───── EXTRACTED ENTRIES ─────

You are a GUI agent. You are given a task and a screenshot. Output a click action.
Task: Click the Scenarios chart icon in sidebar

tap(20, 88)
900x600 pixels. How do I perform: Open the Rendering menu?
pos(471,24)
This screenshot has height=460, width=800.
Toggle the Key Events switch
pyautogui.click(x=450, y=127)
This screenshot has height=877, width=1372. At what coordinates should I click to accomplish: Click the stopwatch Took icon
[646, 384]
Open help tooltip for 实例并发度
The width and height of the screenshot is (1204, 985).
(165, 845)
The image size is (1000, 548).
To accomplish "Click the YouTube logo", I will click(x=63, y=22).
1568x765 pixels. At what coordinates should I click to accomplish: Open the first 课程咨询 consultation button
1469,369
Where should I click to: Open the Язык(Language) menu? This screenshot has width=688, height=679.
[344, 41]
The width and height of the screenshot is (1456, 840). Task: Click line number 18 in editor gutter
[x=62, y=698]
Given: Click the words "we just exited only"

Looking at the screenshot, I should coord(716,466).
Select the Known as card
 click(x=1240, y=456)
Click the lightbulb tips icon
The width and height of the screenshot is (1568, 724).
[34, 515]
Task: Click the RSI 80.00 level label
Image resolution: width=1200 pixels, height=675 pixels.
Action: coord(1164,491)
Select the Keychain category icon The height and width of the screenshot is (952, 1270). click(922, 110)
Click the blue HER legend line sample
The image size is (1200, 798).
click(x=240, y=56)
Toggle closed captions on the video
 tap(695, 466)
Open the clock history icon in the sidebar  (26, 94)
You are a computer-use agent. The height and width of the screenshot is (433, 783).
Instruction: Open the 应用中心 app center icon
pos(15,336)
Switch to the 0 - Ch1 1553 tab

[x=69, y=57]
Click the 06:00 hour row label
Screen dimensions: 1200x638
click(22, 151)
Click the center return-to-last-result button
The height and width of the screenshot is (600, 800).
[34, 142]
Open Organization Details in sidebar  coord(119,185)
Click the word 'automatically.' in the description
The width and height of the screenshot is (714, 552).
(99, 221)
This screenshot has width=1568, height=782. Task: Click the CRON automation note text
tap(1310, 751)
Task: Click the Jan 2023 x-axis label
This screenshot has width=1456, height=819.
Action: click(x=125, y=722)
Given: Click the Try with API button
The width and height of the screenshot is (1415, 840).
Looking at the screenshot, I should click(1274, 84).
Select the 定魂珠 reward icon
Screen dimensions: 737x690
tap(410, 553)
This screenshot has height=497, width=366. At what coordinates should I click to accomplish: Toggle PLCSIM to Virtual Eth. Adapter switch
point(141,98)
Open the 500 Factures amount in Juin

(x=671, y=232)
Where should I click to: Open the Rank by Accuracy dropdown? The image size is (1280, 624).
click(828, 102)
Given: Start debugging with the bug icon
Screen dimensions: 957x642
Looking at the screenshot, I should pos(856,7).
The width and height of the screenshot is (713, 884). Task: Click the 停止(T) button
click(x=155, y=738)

─────

-- WRITTEN EXERCISE --
Render every line of the listing above as a JSON array of strings, one string per line, with blank lines omitted.

-- REPLY --
[
  "You are a GUI agent. You are given a task and a screenshot. Output a click action.",
  "Task: Click the Scenarios chart icon in sidebar",
  "tap(20, 88)",
  "900x600 pixels. How do I perform: Open the Rendering menu?",
  "pos(471,24)",
  "This screenshot has height=460, width=800.",
  "Toggle the Key Events switch",
  "pyautogui.click(x=450, y=127)",
  "This screenshot has height=877, width=1372. At what coordinates should I click to accomplish: Click the stopwatch Took icon",
  "[646, 384]",
  "Open help tooltip for 实例并发度",
  "The width and height of the screenshot is (1204, 985).",
  "(165, 845)",
  "The image size is (1000, 548).",
  "To accomplish \"Click the YouTube logo\", I will click(x=63, y=22).",
  "1568x765 pixels. At what coordinates should I click to accomplish: Open the first 课程咨询 consultation button",
  "1469,369",
  "Where should I click to: Open the Язык(Language) menu? This screenshot has width=688, height=679.",
  "[344, 41]",
  "The width and height of the screenshot is (1456, 840). Task: Click line number 18 in editor gutter",
  "[x=62, y=698]",
  "Given: Click the words \"we just exited only\"",
  "Looking at the screenshot, I should coord(716,466).",
  "Select the Known as card",
  " click(x=1240, y=456)",
  "Click the lightbulb tips icon",
  "The width and height of the screenshot is (1568, 724).",
  "[34, 515]",
  "Task: Click the RSI 80.00 level label",
  "Image resolution: width=1200 pixels, height=675 pixels.",
  "Action: coord(1164,491)",
  "Select the Keychain category icon The height and width of the screenshot is (952, 1270). click(922, 110)",
  "Click the blue HER legend line sample",
  "The image size is (1200, 798).",
  "click(x=240, y=56)",
  "Toggle closed captions on the video",
  " tap(695, 466)",
  "Open the clock history icon in the sidebar  (26, 94)",
  "You are a computer-use agent. The height and width of the screenshot is (433, 783).",
  "Instruction: Open the 应用中心 app center icon",
  "pos(15,336)",
  "Switch to the 0 - Ch1 1553 tab",
  "[x=69, y=57]",
  "Click the 06:00 hour row label",
  "Screen dimensions: 1200x638",
  "click(22, 151)",
  "Click the center return-to-last-result button",
  "The height and width of the screenshot is (600, 800).",
  "[34, 142]",
  "Open Organization Details in sidebar  coord(119,185)",
  "Click the word 'automatically.' in the description",
  "The width and height of the screenshot is (714, 552).",
  "(99, 221)",
  "This screenshot has width=1568, height=782. Task: Click the CRON automation note text",
  "tap(1310, 751)",
  "Task: Click the Jan 2023 x-axis label",
  "This screenshot has width=1456, height=819.",
  "Action: click(x=125, y=722)",
  "Given: Click the Try with API button",
  "The width and height of the screenshot is (1415, 840).",
  "Looking at the screenshot, I should click(1274, 84).",
  "Select the 定魂珠 reward icon",
  "Screen dimensions: 737x690",
  "tap(410, 553)",
  "This screenshot has height=497, width=366. At what coordinates should I click to accomplish: Toggle PLCSIM to Virtual Eth. Adapter switch",
  "point(141,98)",
  "Open the 500 Factures amount in Juin",
  "(x=671, y=232)",
  "Where should I click to: Open the Rank by Accuracy dropdown? The image size is (1280, 624).",
  "click(828, 102)",
  "Given: Start debugging with the bug icon",
  "Screen dimensions: 957x642",
  "Looking at the screenshot, I should pos(856,7).",
  "The width and height of the screenshot is (713, 884). Task: Click the 停止(T) button",
  "click(x=155, y=738)"
]